• WORK INSTRUCTIONS
Rewrite the rows below, replacing every occurrence of "GUI agent" with "screen assistant" and leaving everything else unchanged.

• DATA IN THIS EXERCISE
::::
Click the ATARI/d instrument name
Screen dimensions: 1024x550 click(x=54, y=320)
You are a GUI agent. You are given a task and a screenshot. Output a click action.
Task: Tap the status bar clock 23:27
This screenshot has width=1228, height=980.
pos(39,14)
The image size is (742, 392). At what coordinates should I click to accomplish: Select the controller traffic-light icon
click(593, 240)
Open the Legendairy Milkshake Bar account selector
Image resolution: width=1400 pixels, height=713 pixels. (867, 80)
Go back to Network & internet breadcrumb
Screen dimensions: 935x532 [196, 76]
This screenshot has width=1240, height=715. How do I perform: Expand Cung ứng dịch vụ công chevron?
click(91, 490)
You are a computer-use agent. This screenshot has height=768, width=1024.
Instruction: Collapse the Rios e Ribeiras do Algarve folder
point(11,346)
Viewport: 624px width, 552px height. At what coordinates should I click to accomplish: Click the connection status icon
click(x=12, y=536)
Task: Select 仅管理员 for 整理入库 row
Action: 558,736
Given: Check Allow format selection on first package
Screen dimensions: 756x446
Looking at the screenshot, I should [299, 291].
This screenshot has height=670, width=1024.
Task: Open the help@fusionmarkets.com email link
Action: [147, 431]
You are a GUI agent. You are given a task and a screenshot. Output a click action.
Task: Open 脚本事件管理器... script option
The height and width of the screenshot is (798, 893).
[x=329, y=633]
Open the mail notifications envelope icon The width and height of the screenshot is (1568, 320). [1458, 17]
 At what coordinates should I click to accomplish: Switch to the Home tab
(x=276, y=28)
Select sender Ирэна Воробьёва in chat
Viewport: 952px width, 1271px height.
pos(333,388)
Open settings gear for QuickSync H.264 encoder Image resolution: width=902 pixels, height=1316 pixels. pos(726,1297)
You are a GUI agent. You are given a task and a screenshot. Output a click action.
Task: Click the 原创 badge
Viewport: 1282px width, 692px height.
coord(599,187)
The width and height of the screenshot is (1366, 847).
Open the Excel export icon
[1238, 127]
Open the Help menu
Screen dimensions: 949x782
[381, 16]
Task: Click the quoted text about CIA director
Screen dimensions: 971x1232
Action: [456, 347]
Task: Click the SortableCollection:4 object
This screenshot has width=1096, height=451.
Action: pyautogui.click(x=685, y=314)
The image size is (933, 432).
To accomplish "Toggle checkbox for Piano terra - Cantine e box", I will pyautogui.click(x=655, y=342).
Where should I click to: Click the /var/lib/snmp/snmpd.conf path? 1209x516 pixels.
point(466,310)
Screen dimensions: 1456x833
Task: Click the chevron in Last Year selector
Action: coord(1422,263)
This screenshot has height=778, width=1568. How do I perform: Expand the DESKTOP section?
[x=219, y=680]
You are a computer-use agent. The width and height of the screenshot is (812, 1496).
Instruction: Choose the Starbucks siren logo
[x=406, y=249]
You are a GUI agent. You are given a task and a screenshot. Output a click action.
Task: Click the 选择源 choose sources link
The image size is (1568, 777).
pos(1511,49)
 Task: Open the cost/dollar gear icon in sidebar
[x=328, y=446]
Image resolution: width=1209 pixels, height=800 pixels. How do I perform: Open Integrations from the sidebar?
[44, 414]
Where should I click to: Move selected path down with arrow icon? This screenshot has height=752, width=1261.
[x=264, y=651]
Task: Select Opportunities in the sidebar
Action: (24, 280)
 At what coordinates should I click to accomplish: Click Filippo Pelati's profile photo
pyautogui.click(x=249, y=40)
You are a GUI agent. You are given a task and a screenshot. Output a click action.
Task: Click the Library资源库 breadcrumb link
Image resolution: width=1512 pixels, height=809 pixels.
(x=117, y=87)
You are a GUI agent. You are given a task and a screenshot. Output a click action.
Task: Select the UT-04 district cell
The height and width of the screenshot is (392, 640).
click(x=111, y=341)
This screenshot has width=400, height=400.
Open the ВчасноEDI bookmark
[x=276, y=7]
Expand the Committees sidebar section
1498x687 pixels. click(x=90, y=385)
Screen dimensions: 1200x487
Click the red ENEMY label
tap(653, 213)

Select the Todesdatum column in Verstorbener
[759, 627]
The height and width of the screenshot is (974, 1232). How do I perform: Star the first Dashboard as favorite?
::::
• SOLVED PROBLEM
Click the ATARI/d instrument name
Screen dimensions: 1024x550 click(x=54, y=320)
You are a screen assistant. You are given a task and a screenshot. Output a click action.
Task: Tap the status bar clock 23:27
This screenshot has width=1228, height=980.
pos(39,14)
The image size is (742, 392). At what coordinates should I click to accomplish: Select the controller traffic-light icon
click(593, 240)
Open the Legendairy Milkshake Bar account selector
Image resolution: width=1400 pixels, height=713 pixels. (867, 80)
Go back to Network & internet breadcrumb
Screen dimensions: 935x532 [196, 76]
This screenshot has width=1240, height=715. How do I perform: Expand Cung ứng dịch vụ công chevron?
click(91, 490)
You are a computer-use agent. This screenshot has height=768, width=1024.
Instruction: Collapse the Rios e Ribeiras do Algarve folder
point(11,346)
Viewport: 624px width, 552px height. At what coordinates should I click to accomplish: Click the connection status icon
click(x=12, y=536)
Task: Select 仅管理员 for 整理入库 row
Action: 558,736
Given: Check Allow format selection on first package
Screen dimensions: 756x446
Looking at the screenshot, I should [299, 291].
This screenshot has height=670, width=1024.
Task: Open the help@fusionmarkets.com email link
Action: [147, 431]
You are a screen assistant. You are given a task and a screenshot. Output a click action.
Task: Open 脚本事件管理器... script option
The height and width of the screenshot is (798, 893).
[x=329, y=633]
Open the mail notifications envelope icon The width and height of the screenshot is (1568, 320). [1458, 17]
 At what coordinates should I click to accomplish: Switch to the Home tab
(x=276, y=28)
Select sender Ирэна Воробьёва in chat
Viewport: 952px width, 1271px height.
pos(333,388)
Open settings gear for QuickSync H.264 encoder Image resolution: width=902 pixels, height=1316 pixels. pos(726,1297)
You are a screen assistant. You are given a task and a screenshot. Output a click action.
Task: Click the 原创 badge
Viewport: 1282px width, 692px height.
coord(599,187)
The width and height of the screenshot is (1366, 847).
Open the Excel export icon
[1238, 127]
Open the Help menu
Screen dimensions: 949x782
[381, 16]
Task: Click the quoted text about CIA director
Screen dimensions: 971x1232
Action: [456, 347]
Task: Click the SortableCollection:4 object
This screenshot has width=1096, height=451.
Action: pyautogui.click(x=685, y=314)
The image size is (933, 432).
To accomplish "Toggle checkbox for Piano terra - Cantine e box", I will pyautogui.click(x=655, y=342).
Where should I click to: Click the /var/lib/snmp/snmpd.conf path? 1209x516 pixels.
point(466,310)
Screen dimensions: 1456x833
Task: Click the chevron in Last Year selector
Action: coord(1422,263)
This screenshot has height=778, width=1568. How do I perform: Expand the DESKTOP section?
[x=219, y=680]
You are a computer-use agent. The width and height of the screenshot is (812, 1496).
Instruction: Choose the Starbucks siren logo
[x=406, y=249]
You are a screen assistant. You are given a task and a screenshot. Output a click action.
Task: Click the 选择源 choose sources link
The image size is (1568, 777).
pos(1511,49)
 Task: Open the cost/dollar gear icon in sidebar
[x=328, y=446]
Image resolution: width=1209 pixels, height=800 pixels. How do I perform: Open Integrations from the sidebar?
[44, 414]
Where should I click to: Move selected path down with arrow icon? This screenshot has height=752, width=1261.
[x=264, y=651]
Task: Select Opportunities in the sidebar
Action: (24, 280)
 At what coordinates should I click to accomplish: Click Filippo Pelati's profile photo
pyautogui.click(x=249, y=40)
You are a screen assistant. You are given a task and a screenshot. Output a click action.
Task: Click the Library资源库 breadcrumb link
Image resolution: width=1512 pixels, height=809 pixels.
(x=117, y=87)
You are a screen assistant. You are given a task and a screenshot. Output a click action.
Task: Select the UT-04 district cell
The height and width of the screenshot is (392, 640).
click(x=111, y=341)
This screenshot has width=400, height=400.
Open the ВчасноEDI bookmark
[x=276, y=7]
Expand the Committees sidebar section
1498x687 pixels. click(x=90, y=385)
Screen dimensions: 1200x487
Click the red ENEMY label
tap(653, 213)

Select the Todesdatum column in Verstorbener
[759, 627]
The height and width of the screenshot is (974, 1232). How do I perform: Star the first Dashboard as favorite?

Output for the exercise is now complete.